Придя в себя, настоятельница попятилась и захлопнула дверь.
Мерфин ушел с поминок вместе с ткачихой Медж. Ему нравилась эта невысокая коренастая женщина с выступающим подбородком и могучим задом. Его восхищало, как Медж управляется после смерти мужа и детей, как продолжает работать, делает сукно и красит его в алый цвет.
– Керис-то молодчина, – похвалила Медж. – Права, как всегда. Так дальше жить нельзя.
– Но ты-то живешь, несмотря ни на что.
– Знал бы ты, до чего тяжело работников искать.
– У всех одна и та же беда. Я сам умаялся искать строителей.
– Сырая шерсть дешева, но богатые не скупятся на хорошее алое сукно. Я могла бы продавать больше, если наладить производство.
Мастер задумчиво произнес:
– Знаешь, во Флоренции ткацкие станки работают быстрее, потому что у них ножной привод.
– Правда? – Медж пристально поглядела на него. – Никогда о таком не слышала.
Он прикинул, как лучше объяснить.
– В любом ткацком станке ты натягиваешь нити на раму, создавая основу. Затем поперечно основе пропускается другая нить, поочередно под первой нитью основы, над второй, под третьей, над четвертой и так далее. Поперечная нить возвращается потом обратно, над последней нитью основы, под предпоследней, и по кругу. Это уток.
– Да, так работает простой ткацкий станок. Наши лучше.
– Я знаю. Чтобы работа шла быстрее, каждая вторая нить основы прикрепляется к подвижной дощечке, так называемой ремизке; когда ремизку поднимают, половина нитей опускается. Вместо того чтобы протаскивать поперечную нить под каждой второй нитью основы, можно протянуть уток поперек основы одним простым движением. А для возвратного движения ремизку опускают.
– Да. Кстати, нить утка наматывается на катушку.

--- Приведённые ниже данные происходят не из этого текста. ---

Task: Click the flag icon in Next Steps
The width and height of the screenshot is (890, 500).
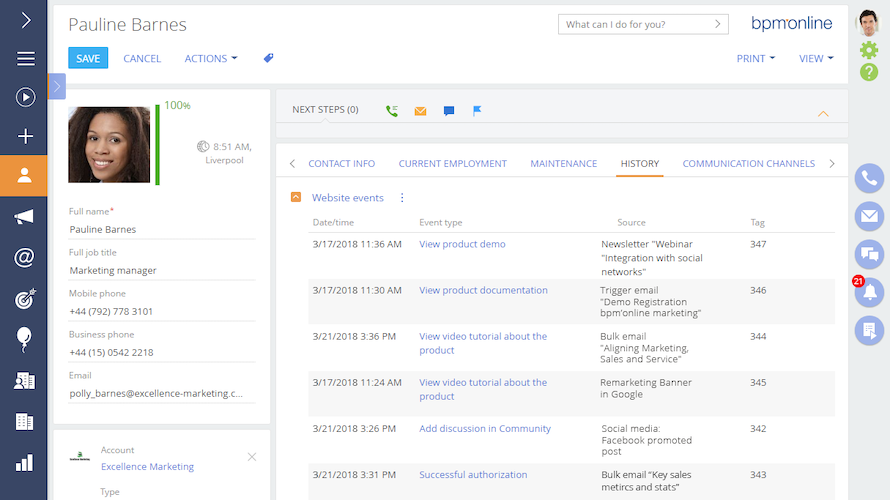Action: (477, 111)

– Всякий раз, чтобы поменять положение ремизки, приходится откладывать эту катушку, обеими руками перемещать ремизку и снова брать катушку, чтобы проложить очередную нить.
– Именно так.
– Ножной привод позволяет управлять положением ремизки ногами, не нужно откладывать катушку.
– Да что ты! Ну надо же!
– Огромная разница, верно?
– Еще бы. Так можно ткать вдвое быстрее.
– Вот об этом я и думаю. Если я сделаю такой станок, ты его опробуешь?
– Да, конечно!
– Конструкцию точно не помню, однако, думаю, в станке с ножным приводом вороты и рычаги должны сочетаться особым образом… – Мерфин помолчал. – В любом случае что-нибудь придумаю.
Во второй половине дня, проходя мимо библиотеки, Керис столкнулась с каноником Клодом, шедшим ей навстречу с книжицей в руках. Он перехватил взгляд настоятельницы и остановился. Обоим тут же вспомнилась сцена, очевидицей которой Керис довелось оказаться час назад. Поначалу Клод как будто смутился, потом уголки его губ выгнулись в ухмылке. Он поспешил прикрыть лицо ладонью, сознавая, что веселье в данном случае неуместно. Керис припомнилось, насколько перепуганными выглядели двое голых мужчин, и она вдруг ощутила, как ее саму разбирает несвоевременный смех.